Exercise aim: Among the entries below, the lines from the one with "Given: Click the Dashboards icon in sidebar" up to and including the one with "The height and" are to be restated exactly, without pictures.

Records shown:
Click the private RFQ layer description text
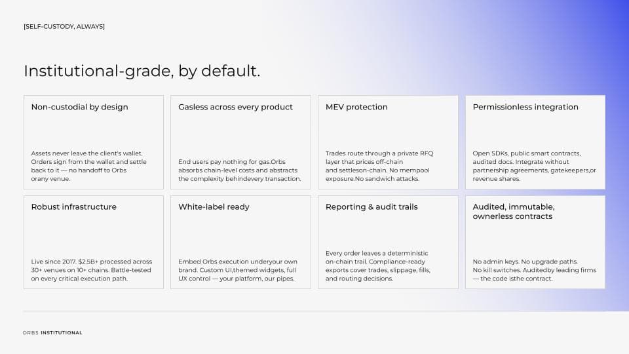(x=379, y=166)
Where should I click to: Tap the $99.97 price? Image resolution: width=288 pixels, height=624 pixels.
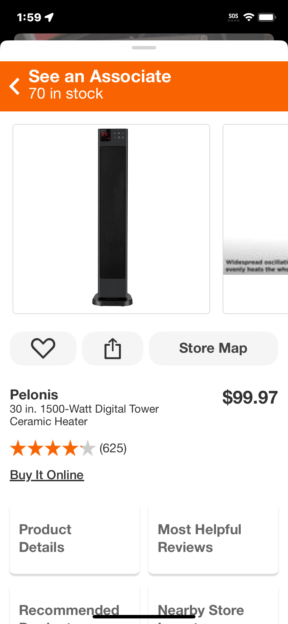coord(250,397)
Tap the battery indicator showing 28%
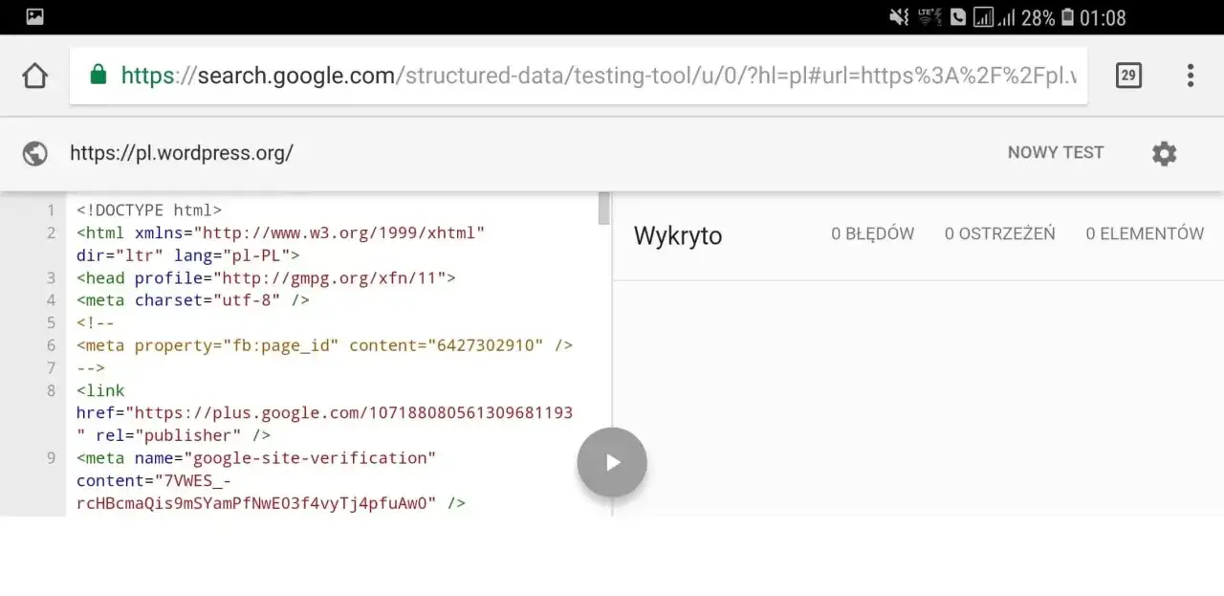1224x596 pixels. (x=1042, y=16)
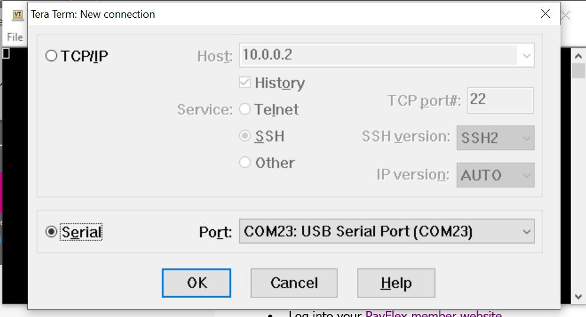
Task: Open the File menu
Action: pyautogui.click(x=15, y=37)
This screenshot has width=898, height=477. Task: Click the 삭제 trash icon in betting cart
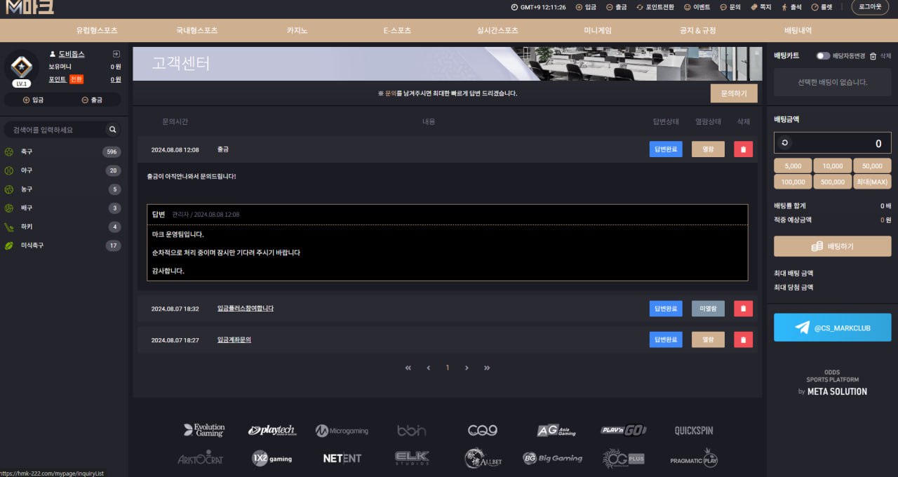(873, 56)
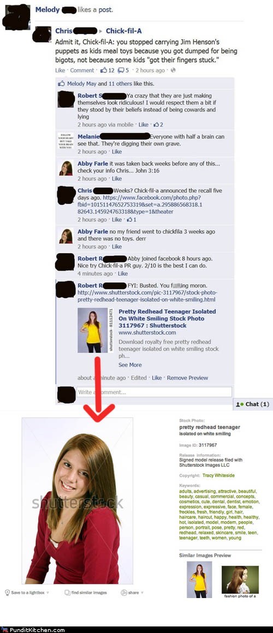Image resolution: width=273 pixels, height=633 pixels.
Task: Open the yellow shirt girl preview thumbnail
Action: point(92,330)
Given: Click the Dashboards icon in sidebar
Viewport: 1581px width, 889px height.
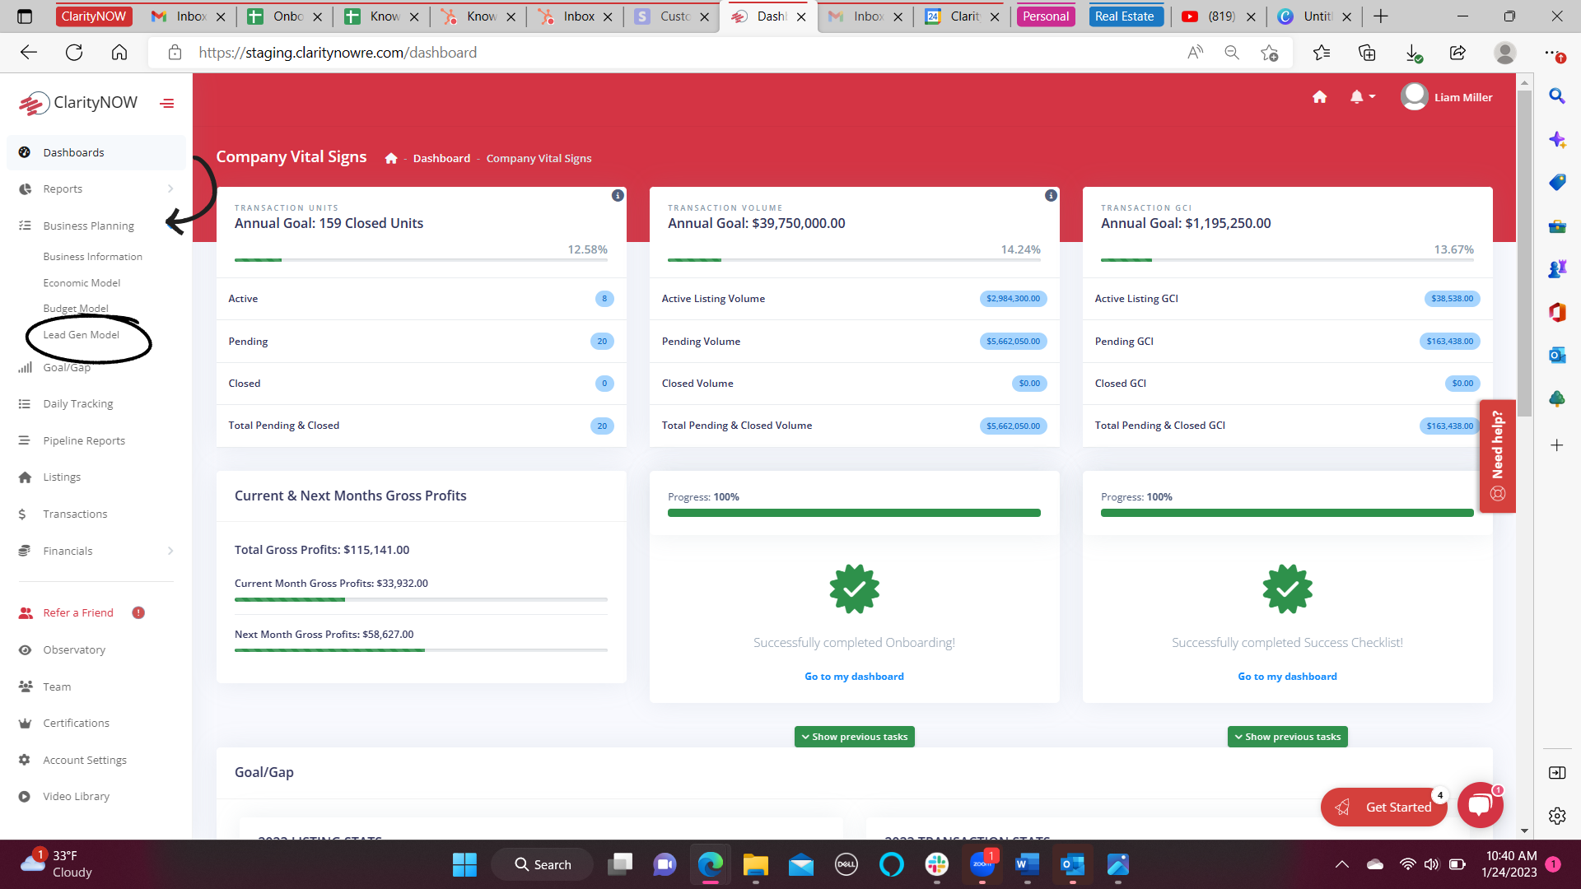Looking at the screenshot, I should (25, 152).
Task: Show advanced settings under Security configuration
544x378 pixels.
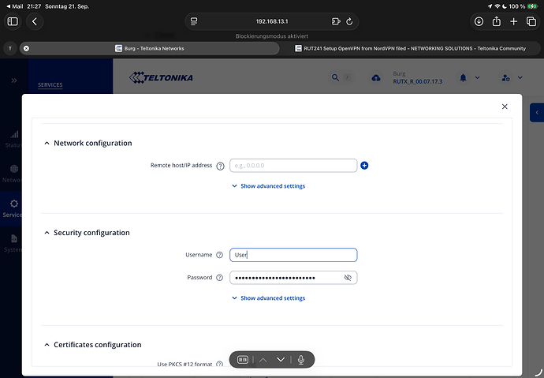Action: tap(268, 298)
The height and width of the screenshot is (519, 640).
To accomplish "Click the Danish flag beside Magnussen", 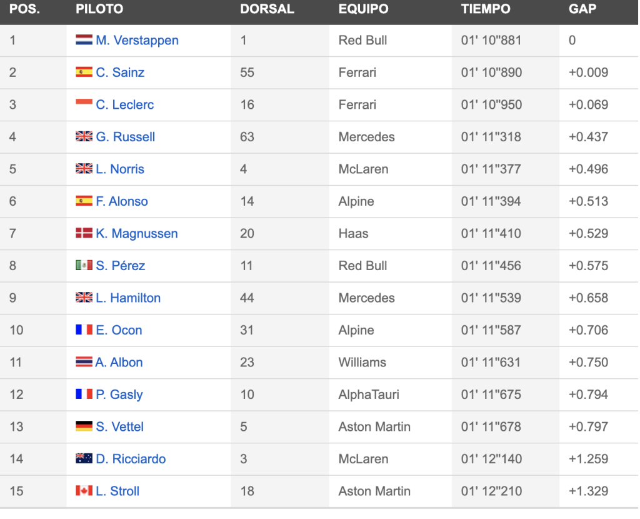I will pyautogui.click(x=84, y=233).
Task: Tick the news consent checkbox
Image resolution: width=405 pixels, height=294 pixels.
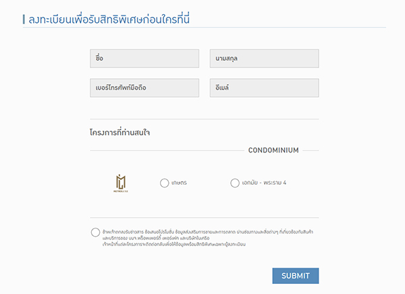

Result:
Given: Click the Dashboards icon in sidebar
Viewport: 1581px width, 889px height.
Looking at the screenshot, I should (25, 152).
Task: Show advanced settings under Security configuration
544x378 pixels.
Action: tap(268, 298)
The height and width of the screenshot is (519, 640).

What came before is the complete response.